XML 92 R11.htm IDEA: XBRL DOCUMENT v2.4.0.8
Restructuring Activities
12 Months Ended
Feb. 01, 2014
Restructuring Activities [Abstract]  
Restructuring Activities
Restructuring Activities
During the fourth quarter of 2011, the Company initiated a restructuring program designed to resize a portion of La Senza's store fleet and relocate its home office from Montreal, Canada to Columbus, Ohio. The Company recognized a pre-tax charge consisting of contract termination costs, severance and other costs of $24 million, including non-cash charges of $5 million, in the fourth quarter of 2011. The restructuring charges of $17 million and $7 million are included in Cost of Goods Sold, Buying and Occupancy and General, Administrative and Store Operating Expenses, respectively, on the 2011 Consolidated Statement of Income. In 2012, the Company made cash payments of $11 million and decreased the estimate of expected contract termination costs by $3 million related to this restructuring program. This $3 million change in estimate was included in Cost of Goods Sold, Buying and Occupancy on the 2012 Consolidated Statements of Income. During 2013, the Company made cash payments of $3 million and decreased the estimate of expected contract termination costs by an additional $1 million related to this restructuring program. The remaining balance of $1 million is included in Other Long-term Liabilities on the February 1, 2014 Consolidated Balance Sheet.

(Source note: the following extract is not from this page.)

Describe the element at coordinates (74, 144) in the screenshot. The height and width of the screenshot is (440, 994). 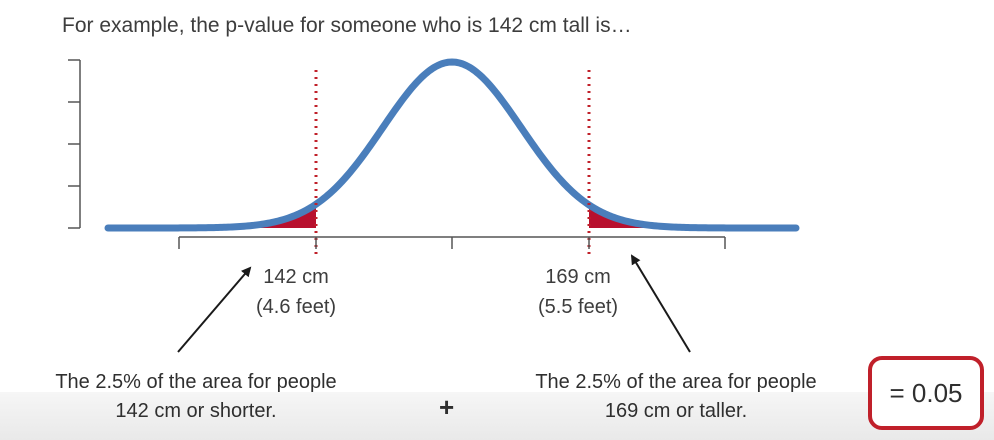
I see `y-axis` at that location.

During the second quarter of 2012, the Company initiated a second restructuring program designed to further resize the La Senza store fleet. In 2012, the Company recognized a pre-tax charge of $17 million, including non-cash charges of $6 million. Restructuring charges of $16 million and $1 million are included in Cost of Goods Sold, Buying and Occupancy and General, Administrative and Store Operating Expenses, respectively, on the 2012 Consolidated Statement of Income. In 2012, the Company made cash payments of $5 million related to this restructuring program. During 2013, the Company made cash payments of $3 million and decreased the estimate of expected contract termination costs by $1 million related to this restructuring program. Of the remaining balance of $2 million, $1 million is included in Accrued Expenses and Other and $1 million is included in Other Long-term Liabilities on the February 1, 2014 Consolidated Balance Sheet.